Rick: When we use these drugs for people who had cancer, they seemed to help their depression. Now, there are 180 different studies that are currently being undertaken looking at psilocybin and LSD, and MDMA. As you mentioned, these are sessions that take 6 to 8 hours of treatment. It was tremendously involved and intensive, therefore costly. It really casts some doubt about the long-term benefit of these drugs in treatment-resistant depression.

Elizabeth: Right, so let’s just review some of the numbers. Their response at week 3 was 37% in the high dose, the 25-mg group, 19% in the 10-mg group, and 18%. We know that there is that substantial placebo response with regard to depression that we have talked about so many times before. That sustained response, however, at week 12 was 20% in the 25-mg group, 5% in the 10, and 10%, interestingly, in the control group. Then they also reported some adverse events including suicidal ideation. The other curiosity for me about this study was it was conducted in 22 sites in 10 countries.

Rick: That was over a 2-year period too, by the way. It was a big effort. That’s why the data I think are very robust, but the results aren’t nearly as robust.

Elizabeth: I would finally say that the editorialist notes that the United States has failed to prevent conflation of biomedical and commercial marijuana enterprises, and expresses concern that this should not be repeated with psilocybin because there is a lot of energy behind that right now.

Rick: Yep, the message is don’t try this at home. Let’s talk about anticoagulants or blood thinners.

Elizabeth: Sure, and that’s in Annals of Internal Medicine.

Rick: We’re going to talk about these because the current guidelines recommend using anticoagulants and particularly what I’m going to call direct oral anticoagulants. Some people call them DOACs.

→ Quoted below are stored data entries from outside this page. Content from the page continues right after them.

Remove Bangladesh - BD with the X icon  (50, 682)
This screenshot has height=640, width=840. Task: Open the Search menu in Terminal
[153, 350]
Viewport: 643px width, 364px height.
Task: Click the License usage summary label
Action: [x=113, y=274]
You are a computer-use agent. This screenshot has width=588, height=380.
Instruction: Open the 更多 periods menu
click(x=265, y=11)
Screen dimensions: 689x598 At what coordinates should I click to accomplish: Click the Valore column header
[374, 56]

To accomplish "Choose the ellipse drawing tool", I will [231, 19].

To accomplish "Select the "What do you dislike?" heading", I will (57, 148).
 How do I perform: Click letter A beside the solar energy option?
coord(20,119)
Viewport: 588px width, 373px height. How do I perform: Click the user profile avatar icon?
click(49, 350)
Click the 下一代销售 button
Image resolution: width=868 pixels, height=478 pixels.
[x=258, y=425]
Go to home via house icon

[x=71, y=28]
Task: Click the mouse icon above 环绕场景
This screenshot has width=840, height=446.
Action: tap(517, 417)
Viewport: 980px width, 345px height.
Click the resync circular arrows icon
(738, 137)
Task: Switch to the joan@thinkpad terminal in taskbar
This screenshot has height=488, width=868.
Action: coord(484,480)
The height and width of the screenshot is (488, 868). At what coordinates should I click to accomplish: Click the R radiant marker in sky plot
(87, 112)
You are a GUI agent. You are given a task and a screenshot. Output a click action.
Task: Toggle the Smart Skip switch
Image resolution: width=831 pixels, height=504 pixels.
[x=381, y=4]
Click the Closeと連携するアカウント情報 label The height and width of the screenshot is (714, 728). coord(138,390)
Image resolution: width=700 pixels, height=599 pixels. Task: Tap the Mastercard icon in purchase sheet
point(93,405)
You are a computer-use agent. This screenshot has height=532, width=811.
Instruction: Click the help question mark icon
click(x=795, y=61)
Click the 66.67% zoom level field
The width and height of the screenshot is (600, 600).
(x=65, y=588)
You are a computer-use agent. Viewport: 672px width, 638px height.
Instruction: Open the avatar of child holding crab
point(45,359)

Instead of the older warfarin or coumadin, the dose-response is much more predictable — therefore you don’t have to monitor the blood levels — and there is less of a bleeding risk than with coumadin in people that need anticoagulation, specifically for atrial fibrillation, that irregular heart rhythm.

There are 4 direct oral anticoagulants that are on the market right now: apixaban, dabigatran, edoxaban and rivaroxaban. Is one any better than the other?

We’re going to look at people that have newly diagnosed atrial fibrillation. They are going to be put on 1 of these 4 medications and we’re going to look at their risk of having a stroke, which we’re trying to prevent, or a systemic embolism versus the risk of intracranial hemorrhage, bleeding in the brain, or gastrointestinal bleed.

The investigators looked at five electronic healthcare databases, which covered 221 million people in France, Germany, the United Kingdom, and the United States. They were able to find over 500,000 put on one of these four agents.

What they discovered was that apixaban was associated with a lower risk of gastrointestinal bleeding, but there was no difference at all in terms of their ability to prevent stroke or prevent a systemic embolization. The highest-risk group are those over the age of 80, and even then, apixaban had a lower risk of bleeding, but was just as effective.

Elizabeth: What about cost?

Rick: The cost is relatively about the same.

Elizabeth: It’s sounding like we got a clear winner here.

Rick: There are no direct head-to-head comparisons among these agents. This to my knowledge is the largest and probably best comparison among the agents.

Elizabeth: Since we are seeing so many more people on these agents, I think this is really an important piece of information.

Rick: It is. I mean, the number of people that are affected by atrial fibrillation is about 33 million people worldwide. Almost all of those people should be on a direct oral anticoagulant.

Elizabeth: Good news. On that note then, that’s a look at this week’s medical headlines from Texas Tech. I’m Elizabeth Tracey.

Rick: And I’m Rick Lange. Y’all listen up and make healthy choices.